Justiz und Polizei in Slowakei haben fast zwei Jahre nach dem Mord an dem Journalisten Jan Kuciak und seiner Verlobten Anklagen gegen vier Verdächtige erhoben. Es handelt sich um einen Geschäftsmann, der verdächtigt wird, den Auftrag gegeben zu haben, und drei weitere, die die Morde begangen haben. Einer der Verdächtigen hat ein Geständnis abgelegt und gegen die anderen ausgesagt.
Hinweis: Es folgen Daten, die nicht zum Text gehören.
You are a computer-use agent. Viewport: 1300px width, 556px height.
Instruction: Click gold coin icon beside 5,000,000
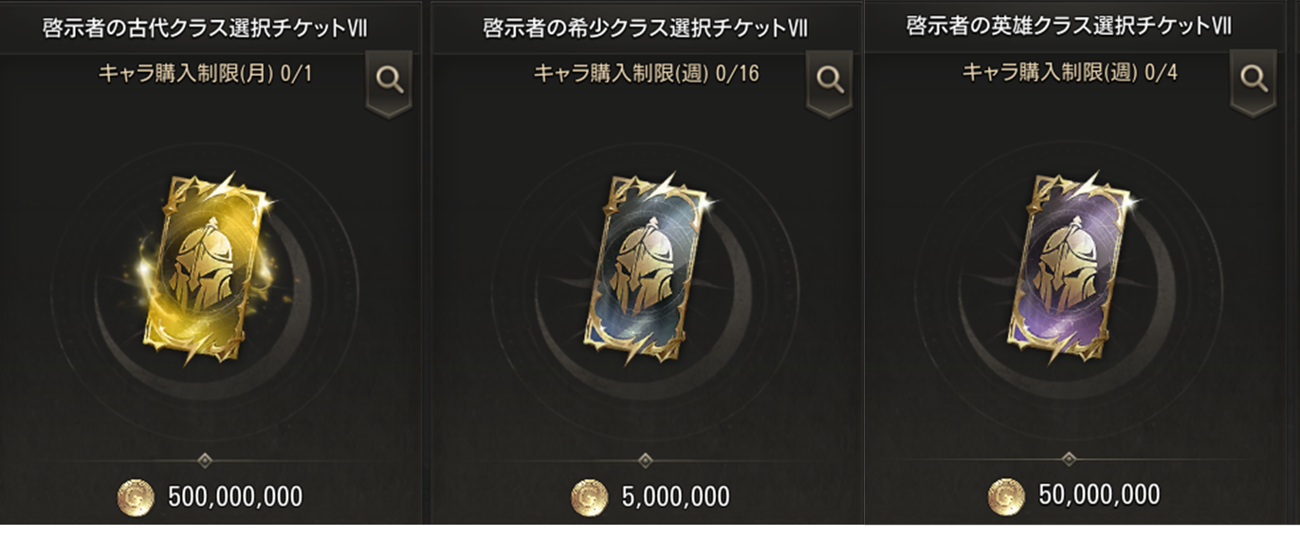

Der slowakische Investigativjournalist Kuciak und seine Verlobte Martina Kušnírová wurden am 21. Februar 2018 in ihrem Haus erschossen. Kuciak hatte zu Verbindungen zwischen Politikern, Unternehmen und organisierter Kriminalität recherchiert.
Seine nach seinem Tod veröffentlichten Recherchen deckten Verbindungen zwischen der italienischen Mafia und Mitarbeitern der slowakischen Regierung auf und führten zu Massenprotesten gegen Korruption und den Missbrauch von EU-Finanzierung. Infolgedessen trat der slowakische Premierminister Robert Fico zurück.
In den vergangenen Monaten wurden immer mehr Details aus den Ermittlungen bekannt, wodurch auch weitere Politiker sowie korrupte Justiz- und Polizeibeamte zurücktreten mussten. Sie sollen von dem Mann bestochen worden sein, der verdächtigt wird, der Auftraggeber des Mordes an Kuciak zu sein.
Der Geschäftsmann, der ursprünglich unter dem Verdacht des Betrugs festgenommen wurde, hatte offenbar Aufnahmen von Gesprächen und weiteres belastendes Material über Politiker, Unternehmer und Vertreter der Justiz gesammelt, um sie später erpressen zu können.